L’UE promet 1 milliard d’euros au Liban pour soutenir l’économie du pays et freiner la migration

La présidente de la Commission européenne a annoncé jeudi (2 mai) l’octroi d’une aide financière d’un milliard d’euros au Liban, répartie sur trois ans, afin de soutenir l’économie du pays et de relever les défis posés par l’accueil des réfugiés et les migrations.

AFP / Euractiv.com
Cypriot President Nikos Christodoulides and EU President Ursula von der Leyen visit Beirut
Le Premier ministre intérimaire libanais, Najib Mikati (centre), serre la main du président chypriote, Nikos Christodoulides (gauche), et de la présidente de la Commission européenne, Ursula von der Leyen (droite), lors de leur réunion au Palais du gouvernement dans le centre-ville de Beyrouth, Liban, 02 mai 2024. [EPA-EFE/WAEL HAMZEH]

La présidente de la Commission européenne, Ursula von der Leyen, a annoncé jeudi (2 mai) après une rencontre avec le Premier ministre libanais par intérim Najib Mikati et le président chypriote Nikos Christodoulides à Beyrouth l’octroi d’une aide financière d’un milliard d’euros au Liban. Cette aide, répartie sur trois ans, vise à soutenir l’économie du pays et à relever les défis posés par les migrations et l’accueil des réfugiés.

La présidente de l’exécutif de l’UE a affirmé que cette aide financière permettrait au Liban, frappé par une crise économique depuis 2019, de « contribuer à la stabilité socio-économique du pays » en améliorant les services fondamentaux tels que l’éducation, la protection sociale et les soins de santé, et ce tout en encourageant les réformes économiques.

Elle a également promis un soutien aux forces armées libanaises et les autres forces de sécurité du pays en leur fournissant des équipements et des formations pour la gestion des frontières.

« Nous comprenons les défis auxquels le Liban est confronté en accueillant des réfugiés syriens et d’autres personnes déplacées.
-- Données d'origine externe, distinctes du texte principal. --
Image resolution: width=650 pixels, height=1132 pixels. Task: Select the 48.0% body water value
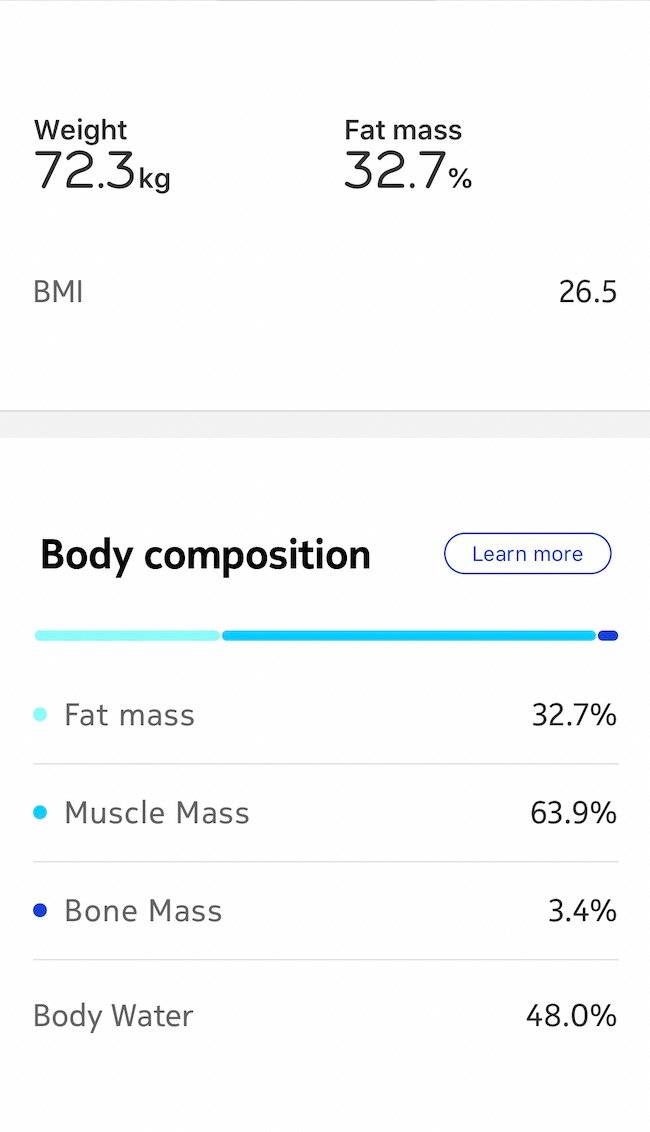point(571,1016)
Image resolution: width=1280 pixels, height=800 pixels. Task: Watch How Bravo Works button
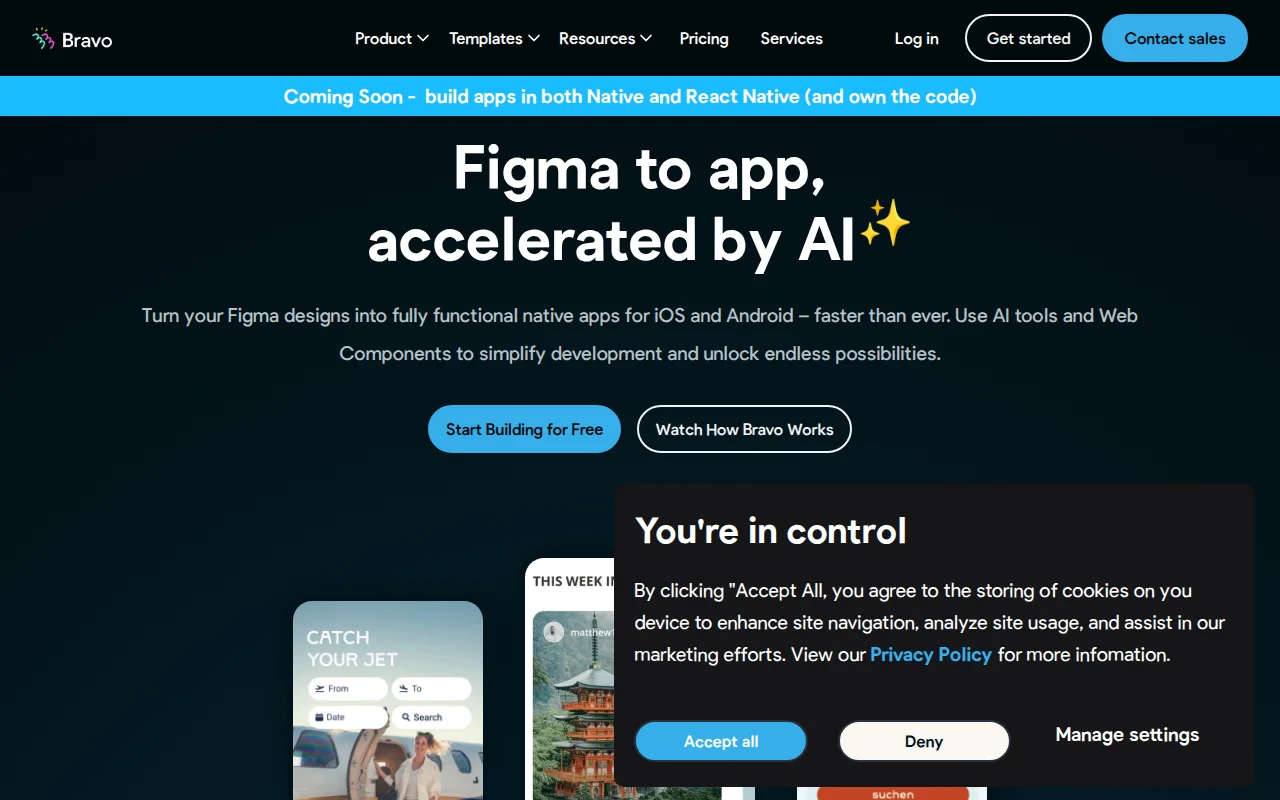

Il est essentiel d’assurer le bien-être des communautés d’accueil et des réfugiés syriens », a déclaré Mme von der Leyen.

Au-delà de l’aide financière, l’UE « examinera la manière de rendre son assistance plus efficace », notamment par la mise en place d’une « approche plus structurée des retours volontaires » des réfugiés syriens déplacés dans leur pays d’origine, a déclaré l’Allemande.

Le pays, qui dit accueillir près de deux millions de réfugiés syriens, soit le plus important ratio par habitant au monde, n’a de cesse d’exhorter la communauté internationale à les rapatrier, les armes s’étant tues dans plusieurs régions syriennes.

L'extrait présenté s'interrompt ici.